= IEEE 754-1985 =

First edition of the IEEE 754 floating-point standard

IEEE 754-1985 is a historic industry standard for representing floating-point numbers in computers, officially adopted in 1985 and superseded in 2008 by IEEE 754-2008, and then again in 2019 by minor revision IEEE 754-2019. During its 23 years, it was the most widely used format for floating-point computation. It was implemented in software, in the form of floating-point libraries, and in hardware, in the instructions of many CPUs and FPUs. The first integrated circuit to implement the draft of what was to become IEEE 754-1985 was the Intel 8087.

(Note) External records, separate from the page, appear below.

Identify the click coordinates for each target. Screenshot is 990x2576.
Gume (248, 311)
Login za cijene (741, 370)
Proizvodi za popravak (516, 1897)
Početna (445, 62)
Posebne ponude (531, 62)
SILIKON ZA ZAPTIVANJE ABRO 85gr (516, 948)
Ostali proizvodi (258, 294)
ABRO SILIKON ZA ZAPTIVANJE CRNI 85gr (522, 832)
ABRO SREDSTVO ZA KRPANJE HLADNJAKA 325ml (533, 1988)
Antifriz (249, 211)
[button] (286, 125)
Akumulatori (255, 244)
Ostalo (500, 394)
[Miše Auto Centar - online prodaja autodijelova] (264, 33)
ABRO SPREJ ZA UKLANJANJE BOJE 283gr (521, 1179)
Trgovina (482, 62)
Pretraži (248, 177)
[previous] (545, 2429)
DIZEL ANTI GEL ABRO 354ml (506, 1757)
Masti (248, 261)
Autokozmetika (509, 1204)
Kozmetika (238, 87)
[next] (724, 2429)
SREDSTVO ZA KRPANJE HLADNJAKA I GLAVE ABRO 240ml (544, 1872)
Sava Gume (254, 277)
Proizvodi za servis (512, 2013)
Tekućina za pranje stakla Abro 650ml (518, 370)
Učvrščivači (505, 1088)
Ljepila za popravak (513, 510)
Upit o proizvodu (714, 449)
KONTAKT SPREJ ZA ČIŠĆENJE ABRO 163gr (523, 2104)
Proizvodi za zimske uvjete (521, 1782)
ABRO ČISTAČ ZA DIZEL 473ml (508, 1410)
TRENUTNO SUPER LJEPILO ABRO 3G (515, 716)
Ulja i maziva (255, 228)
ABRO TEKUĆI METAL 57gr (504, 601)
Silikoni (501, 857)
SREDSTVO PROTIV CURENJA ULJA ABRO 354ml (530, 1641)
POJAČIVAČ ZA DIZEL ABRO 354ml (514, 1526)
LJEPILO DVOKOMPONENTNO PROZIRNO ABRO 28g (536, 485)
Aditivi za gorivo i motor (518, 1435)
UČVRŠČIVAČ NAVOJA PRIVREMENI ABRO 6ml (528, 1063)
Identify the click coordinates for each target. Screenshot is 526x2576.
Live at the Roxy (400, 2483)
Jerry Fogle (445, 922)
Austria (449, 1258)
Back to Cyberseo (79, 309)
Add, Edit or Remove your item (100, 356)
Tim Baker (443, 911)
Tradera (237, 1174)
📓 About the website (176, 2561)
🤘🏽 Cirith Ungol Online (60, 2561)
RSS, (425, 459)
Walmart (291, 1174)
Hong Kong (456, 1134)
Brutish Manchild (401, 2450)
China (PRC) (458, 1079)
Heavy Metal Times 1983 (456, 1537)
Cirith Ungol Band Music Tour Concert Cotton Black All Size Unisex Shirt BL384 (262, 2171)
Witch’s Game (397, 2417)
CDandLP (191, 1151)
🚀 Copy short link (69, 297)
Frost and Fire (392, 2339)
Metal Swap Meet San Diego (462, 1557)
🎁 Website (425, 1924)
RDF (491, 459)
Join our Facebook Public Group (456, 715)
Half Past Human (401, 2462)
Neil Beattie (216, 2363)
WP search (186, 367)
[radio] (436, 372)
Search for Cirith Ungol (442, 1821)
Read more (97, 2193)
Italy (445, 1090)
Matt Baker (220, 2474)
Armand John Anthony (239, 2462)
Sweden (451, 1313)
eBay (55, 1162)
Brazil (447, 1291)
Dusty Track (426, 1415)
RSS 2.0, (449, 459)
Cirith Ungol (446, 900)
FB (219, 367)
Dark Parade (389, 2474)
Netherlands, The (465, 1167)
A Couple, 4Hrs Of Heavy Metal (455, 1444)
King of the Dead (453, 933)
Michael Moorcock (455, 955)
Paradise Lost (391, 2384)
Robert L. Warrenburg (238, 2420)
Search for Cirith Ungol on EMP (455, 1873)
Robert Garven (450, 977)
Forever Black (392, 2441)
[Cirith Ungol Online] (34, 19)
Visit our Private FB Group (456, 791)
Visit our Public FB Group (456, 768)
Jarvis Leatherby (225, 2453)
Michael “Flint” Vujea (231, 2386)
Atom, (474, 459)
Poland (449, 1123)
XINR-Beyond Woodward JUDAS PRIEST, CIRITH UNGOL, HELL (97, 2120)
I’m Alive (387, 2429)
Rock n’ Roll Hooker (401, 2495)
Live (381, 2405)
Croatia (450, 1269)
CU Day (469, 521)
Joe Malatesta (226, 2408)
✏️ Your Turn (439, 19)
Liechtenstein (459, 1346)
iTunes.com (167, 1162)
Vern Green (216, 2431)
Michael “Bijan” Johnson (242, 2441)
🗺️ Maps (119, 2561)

IEEE 754-1985 represents numbers in binary, providing definitions for four levels of precision, of which the two most commonly used are:

| Level | Width | Range at full precision | Precision |
|---|---|---|---|
| Single precision | 32 bits | ±1.18×10^{−38} to ±3.4×10^{38} | Approximately 7 decimal digits |
| Double precision | 64 bits | ±2.23×10^{−308} to ±1.80×10^{308} | Approximately 16 decimal digits |

The standard also defines representations for positive and negative infinity, a "negative zero", five exceptions to handle invalid results like division by zero, special values called NaNs for representing those exceptions, denormal numbers to represent numbers smaller than shown above, and four rounding modes.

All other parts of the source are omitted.